The findings presented in the study by Li et al[9] on MS with maxillary gingival swelling as the initial symptom open the door to several important directions for future research regarding the diagnosis, treatment, and understanding of MS.
Although relevant diagnostic, clinical, and therapeutic aspects of MS are known, there is still uncertainty around the exact pathogenesis and the molecular mechanisms that lead to its development[1]. Future research could focus on genomic sequencing and the signaling pathways involved in MS, especially in unusual presentations such as intraoral cases. Given that cases of MS in the oral cavity are atypical, additional studies could focus on better understanding the epidemiology of this presentation, helping to identify possible risk factors or associated demographic characteristics.
The diagnosis of MS remains challenging due to its clinical and pathological features that overlap with other hematological and neoplastic diseases[1,11]. It would be beneficial to integrate research projects aimed at developing more precise diagnostic tools, such as advanced immunohistochemical panels or specific biomarkers detectable in less invasive analyses.
Chemotherapy is the main treatment for MS due to its ability to effectively treat the disease at both systemic and local levels, its effectiveness in treating related diseases such as AML, and the lack of equally effective alternatives in many cases[1,12]. Although the patient in the clinical case presented by Li et al[9] responded adequately to chemotherapy, the relationship between different treatment modalities and survival rates remains uncertain. Further research on high-dose chemotherapy and radiotherapy could provide new insights into the most effective treatment strategies. Additionally, since MS can progress to AML, it is crucial to develop therapeutic approaches that can prevent this progression or treat it more effectively. Targeted therapies that address specific genetic mutations in MS could be a promising avenue. It would be beneficial to propose longitudinal studies with long-term follow-up of patients to better understand the evolution of the disease and the effectiveness of current treatments, and to explore prognostic factors related to longevity and quality of life post-treatment.
In summary, it is essential to prioritize these future lines of research to not only deepen the understanding of MS, especially in unusual presentations such as in the gingiva, but also significantly improve diagnostic and therapeutic approaches for affected patients.

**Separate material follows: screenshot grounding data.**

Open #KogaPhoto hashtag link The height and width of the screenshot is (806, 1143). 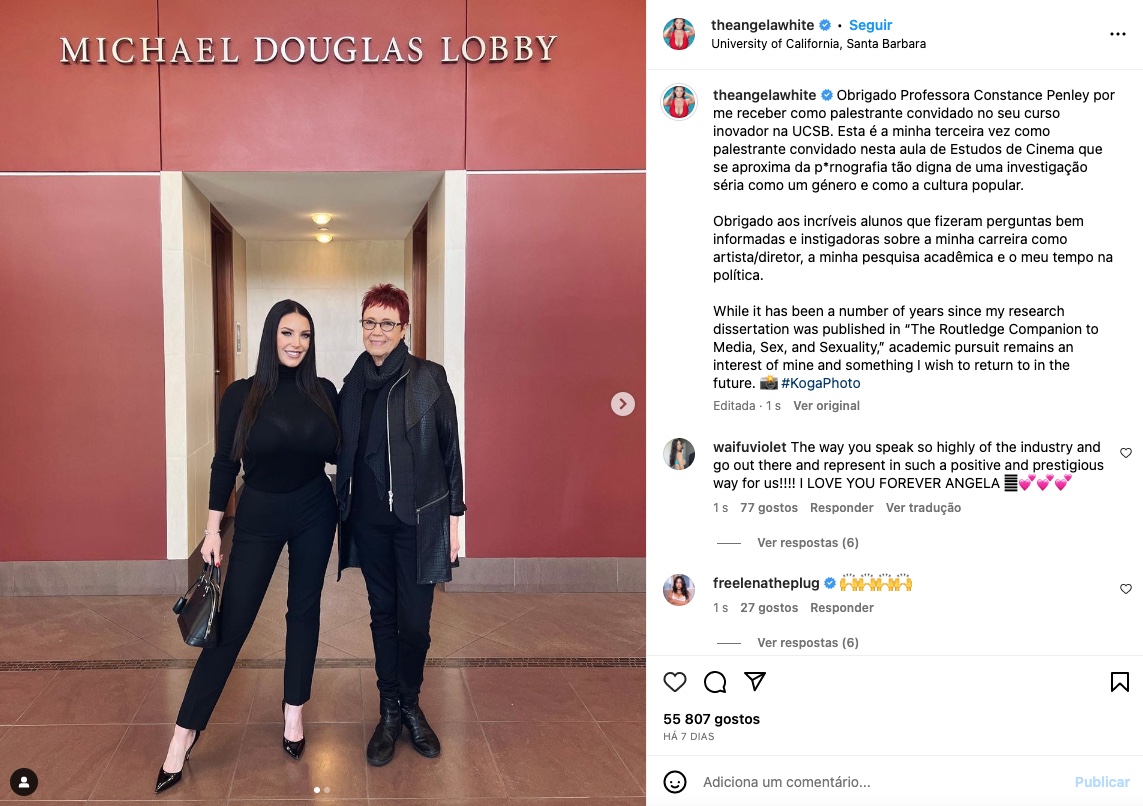click(x=821, y=383)
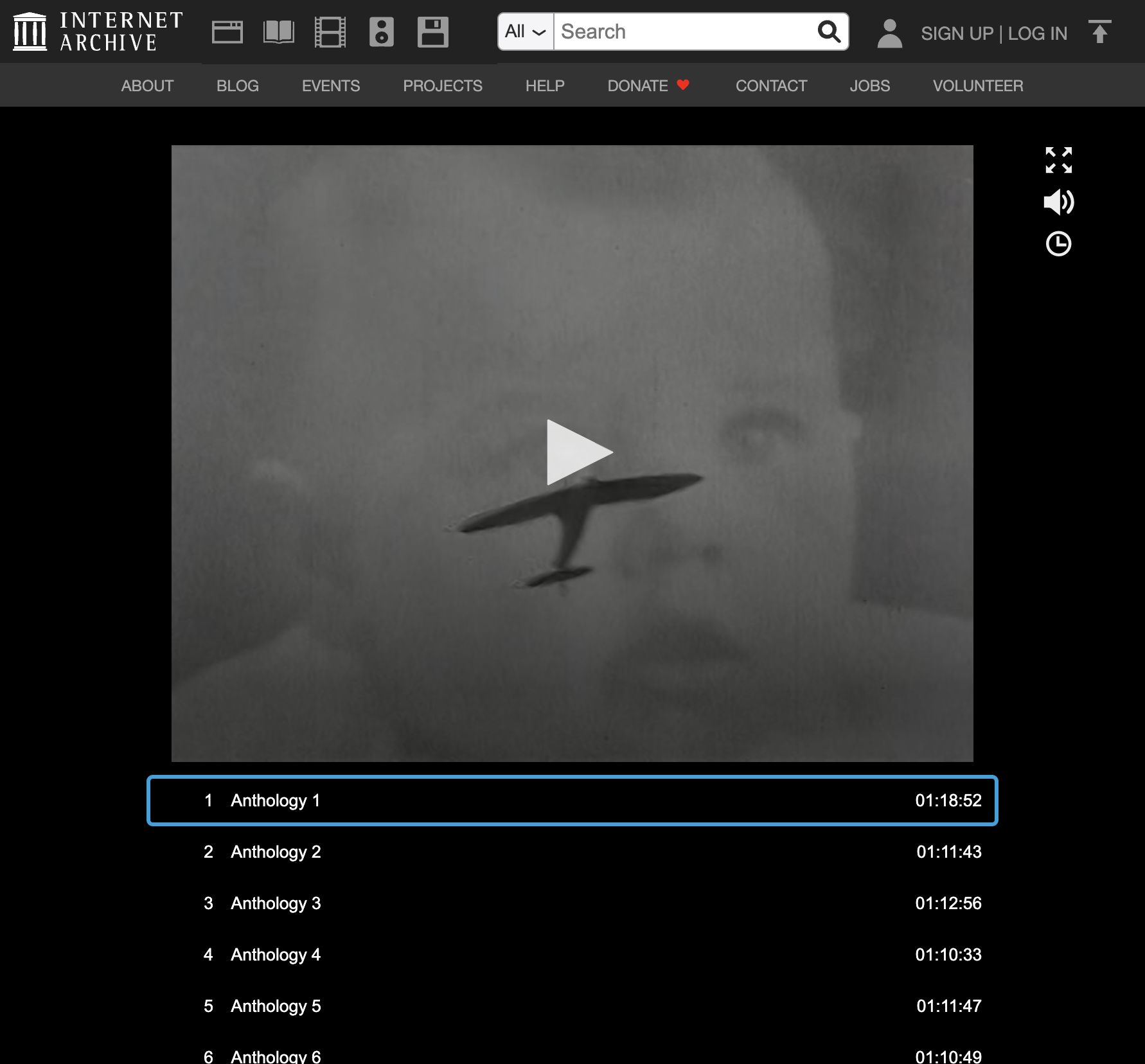Open the Video film strip icon
The image size is (1145, 1064).
(330, 32)
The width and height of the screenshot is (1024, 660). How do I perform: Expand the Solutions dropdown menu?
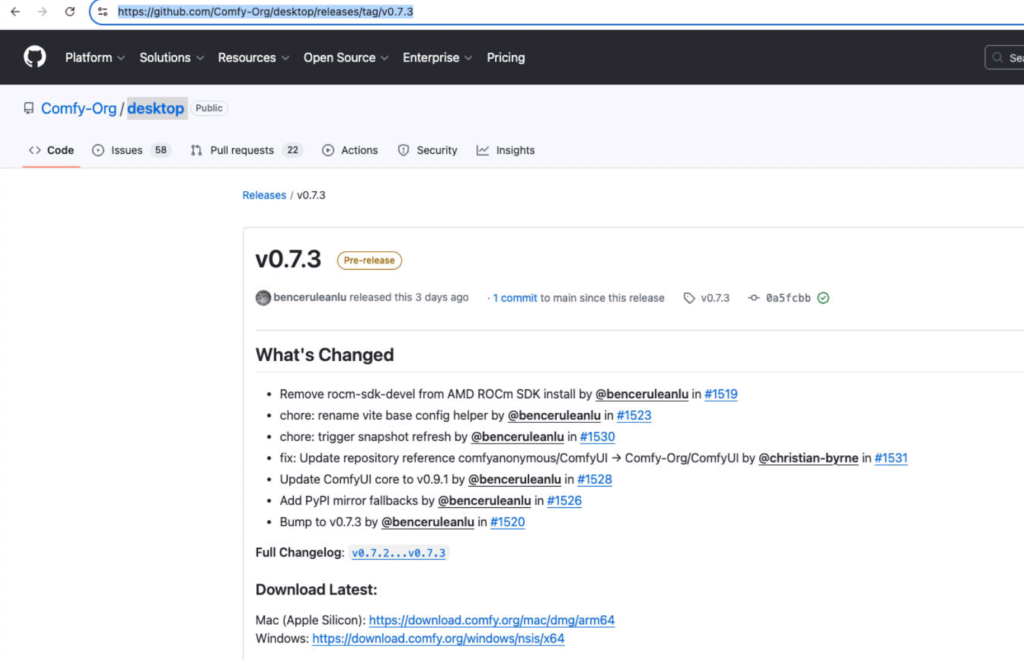[171, 58]
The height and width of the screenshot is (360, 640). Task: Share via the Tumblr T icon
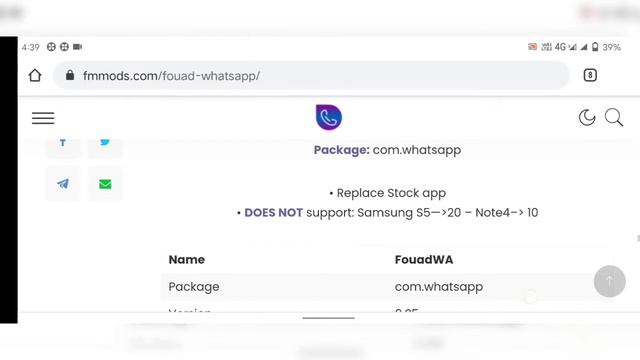pos(63,142)
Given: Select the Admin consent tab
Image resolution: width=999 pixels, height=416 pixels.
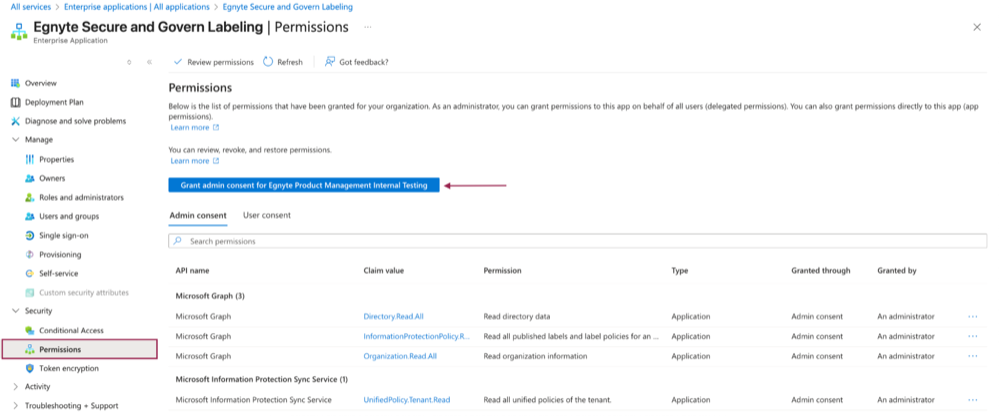Looking at the screenshot, I should pyautogui.click(x=197, y=215).
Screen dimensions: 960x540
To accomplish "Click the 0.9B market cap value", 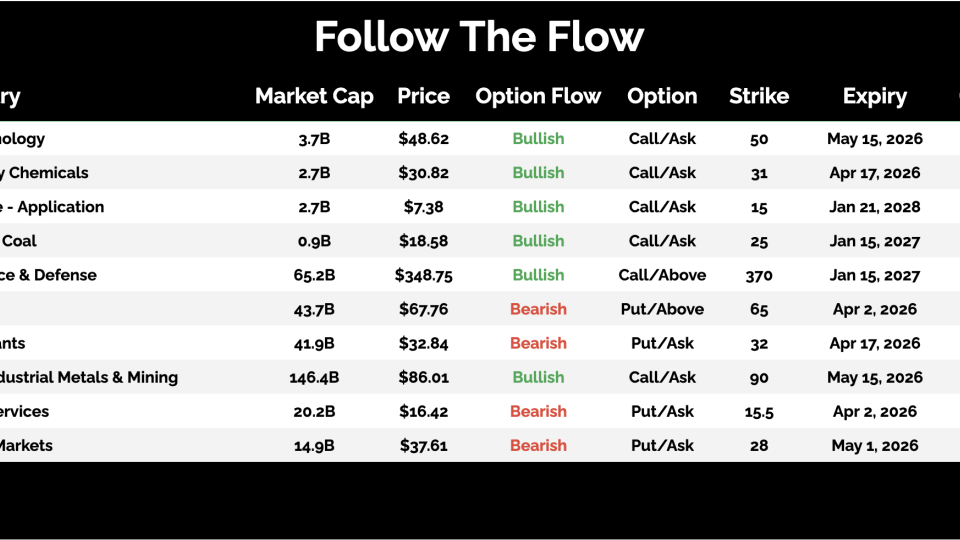I will [x=314, y=241].
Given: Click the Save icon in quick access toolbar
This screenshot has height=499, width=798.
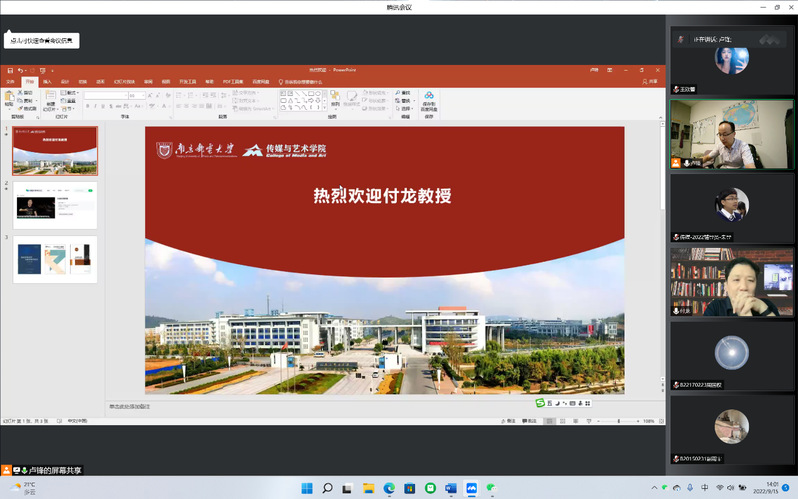Looking at the screenshot, I should pos(10,70).
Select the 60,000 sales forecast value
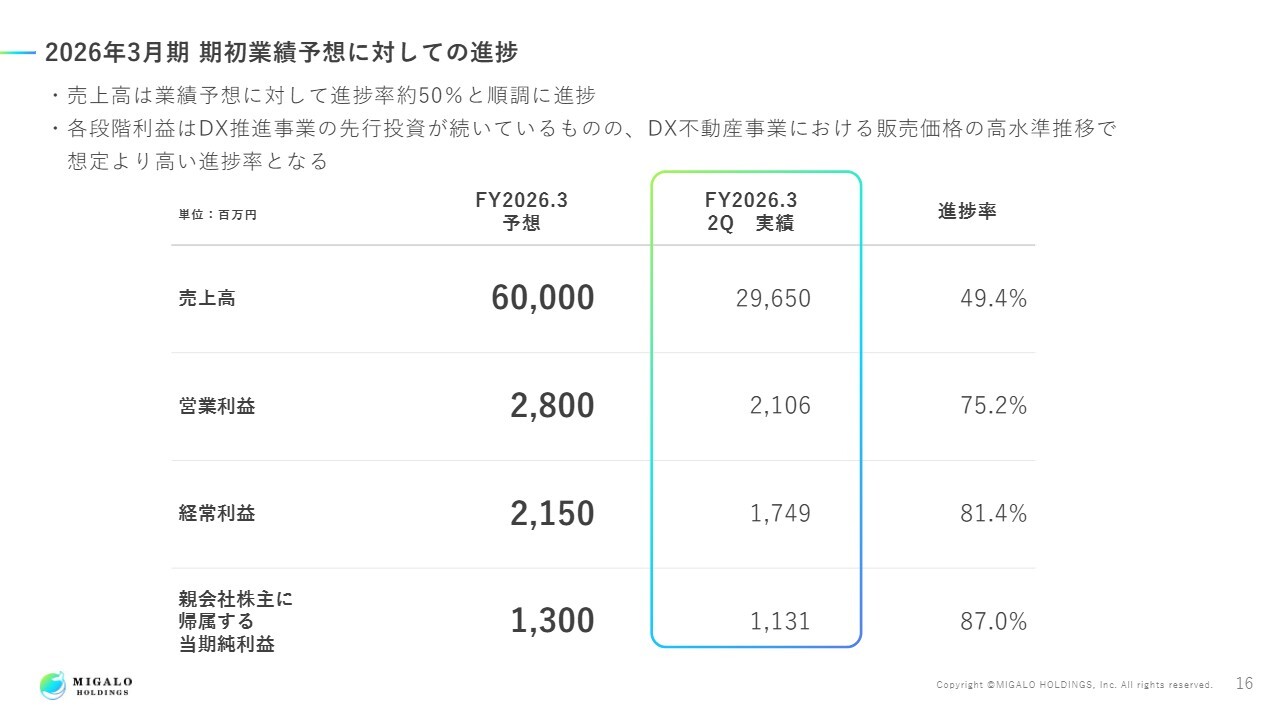The image size is (1280, 720). tap(543, 298)
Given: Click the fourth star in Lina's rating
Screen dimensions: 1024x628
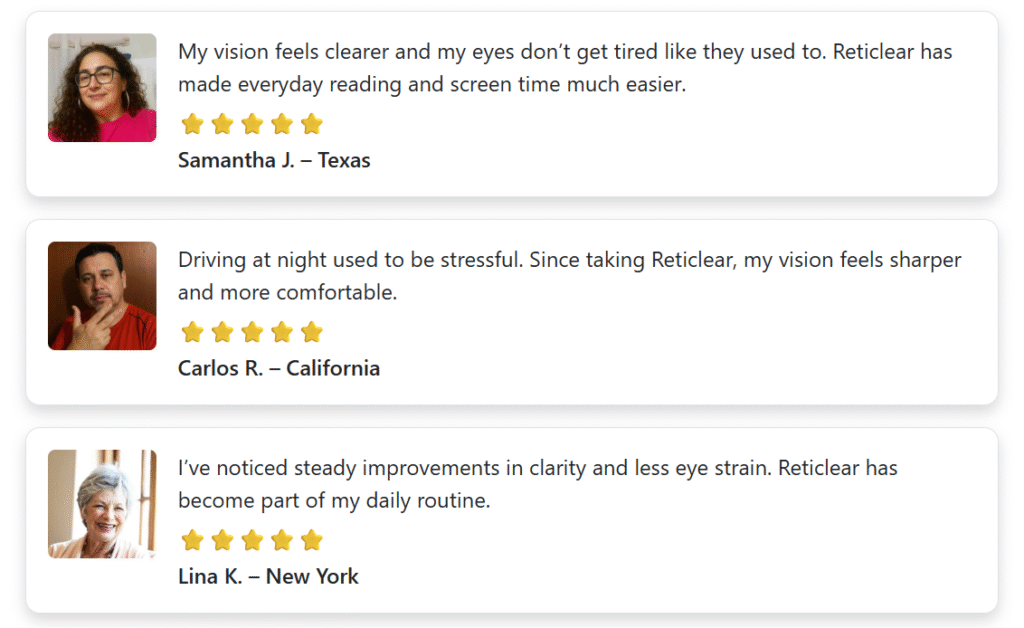Looking at the screenshot, I should point(282,541).
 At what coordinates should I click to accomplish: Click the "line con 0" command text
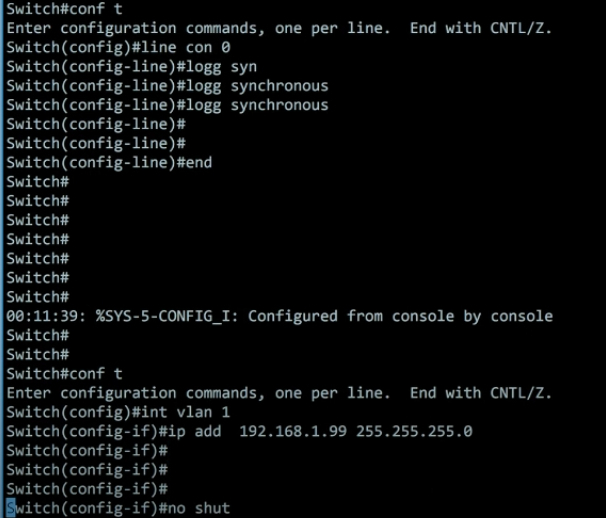click(186, 47)
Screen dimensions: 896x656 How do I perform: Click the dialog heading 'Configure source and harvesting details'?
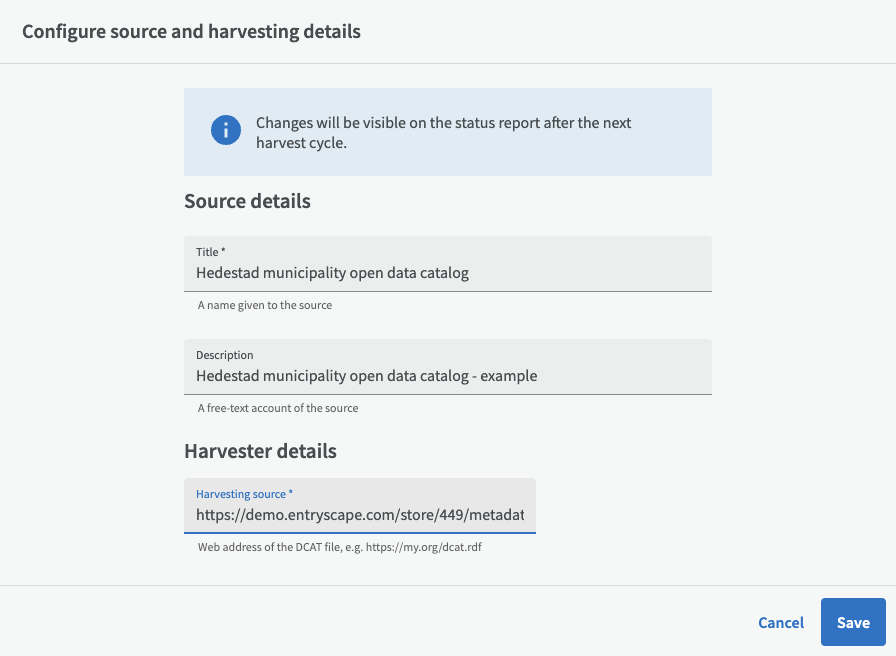click(191, 31)
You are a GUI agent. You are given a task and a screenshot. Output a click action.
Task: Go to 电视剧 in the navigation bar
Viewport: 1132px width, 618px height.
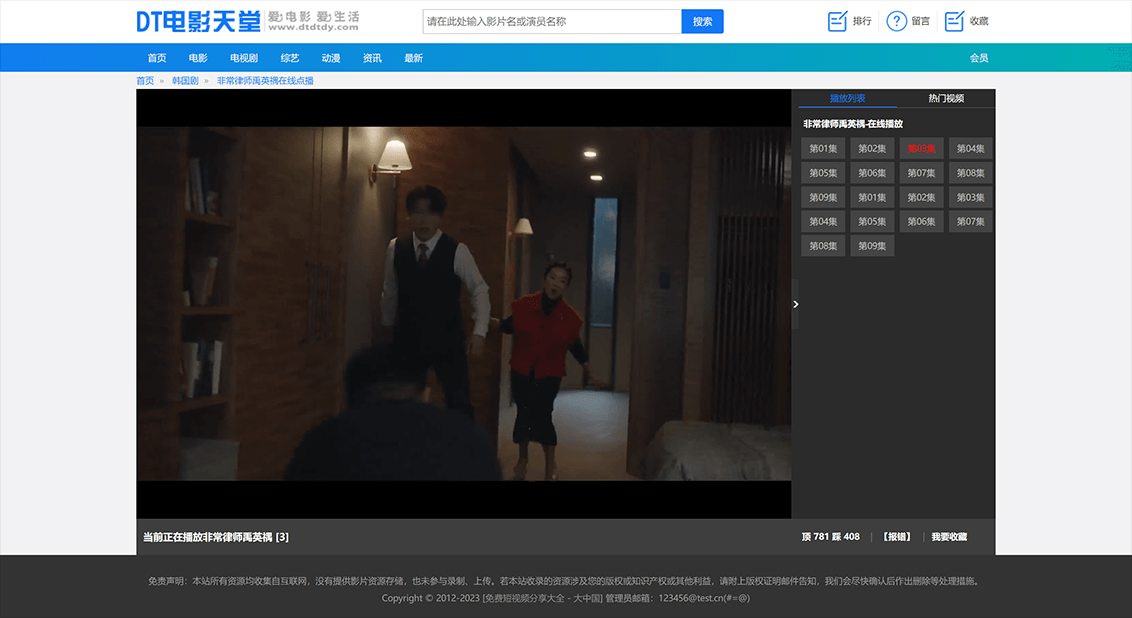pyautogui.click(x=244, y=58)
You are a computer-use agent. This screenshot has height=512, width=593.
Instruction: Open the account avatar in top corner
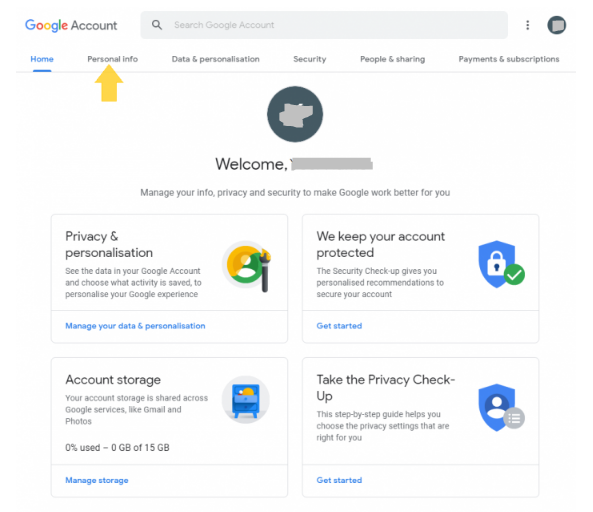pos(556,25)
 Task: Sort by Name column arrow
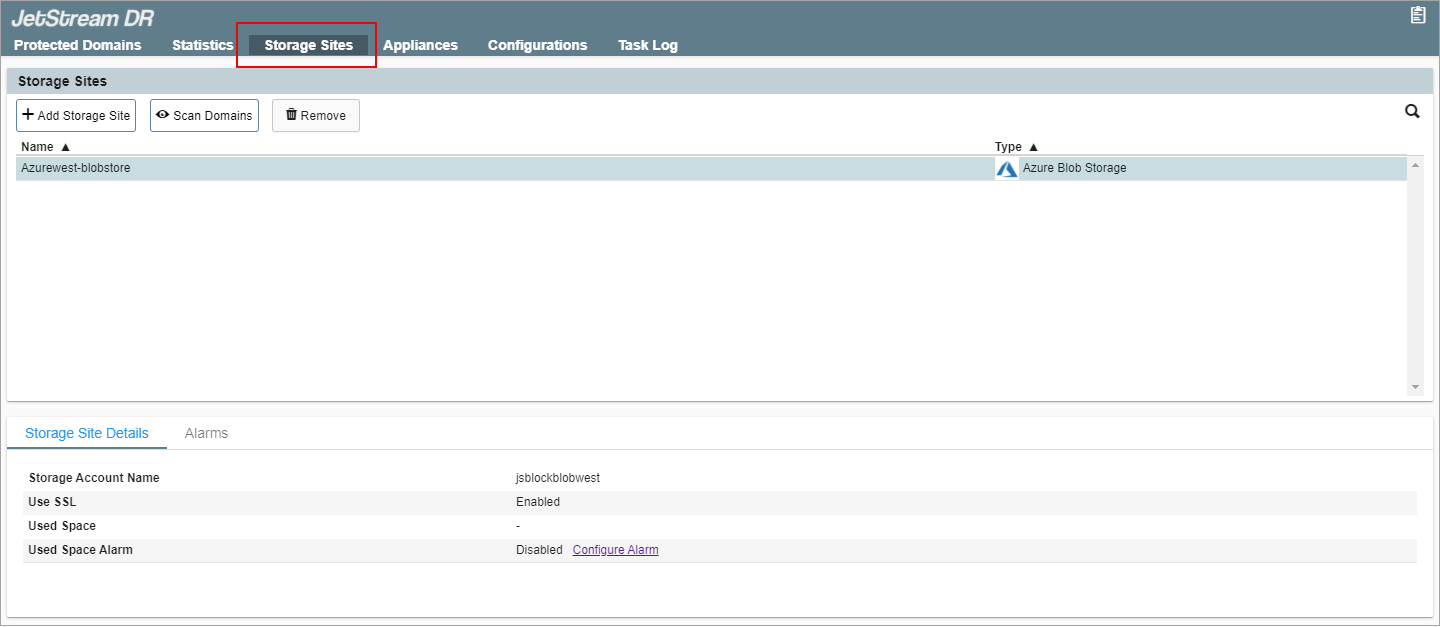[65, 147]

The identification and management of MS require a multidisciplinary approach due to the complexity and variability in its clinical presentations. Given that MS can present with nonspecific symptoms and in atypical locations such as the oral cavity, it is crucial that dental professionals are fully aware of the various clinical presentations of this rare neoplasm. Ultimately, increased awareness and education among dental professionals, along with effective interdisciplinary collaboration, can lead to earlier and more accurate diagnosis and timely treatment of MS. This would not only improve survival but could also reduce the morbidity associated with this disease, offering patients a better quality of life. Early detection and treatment, supported by ongoing research and advanced therapeutic approaches, are critical to meeting the challenges presented by MS.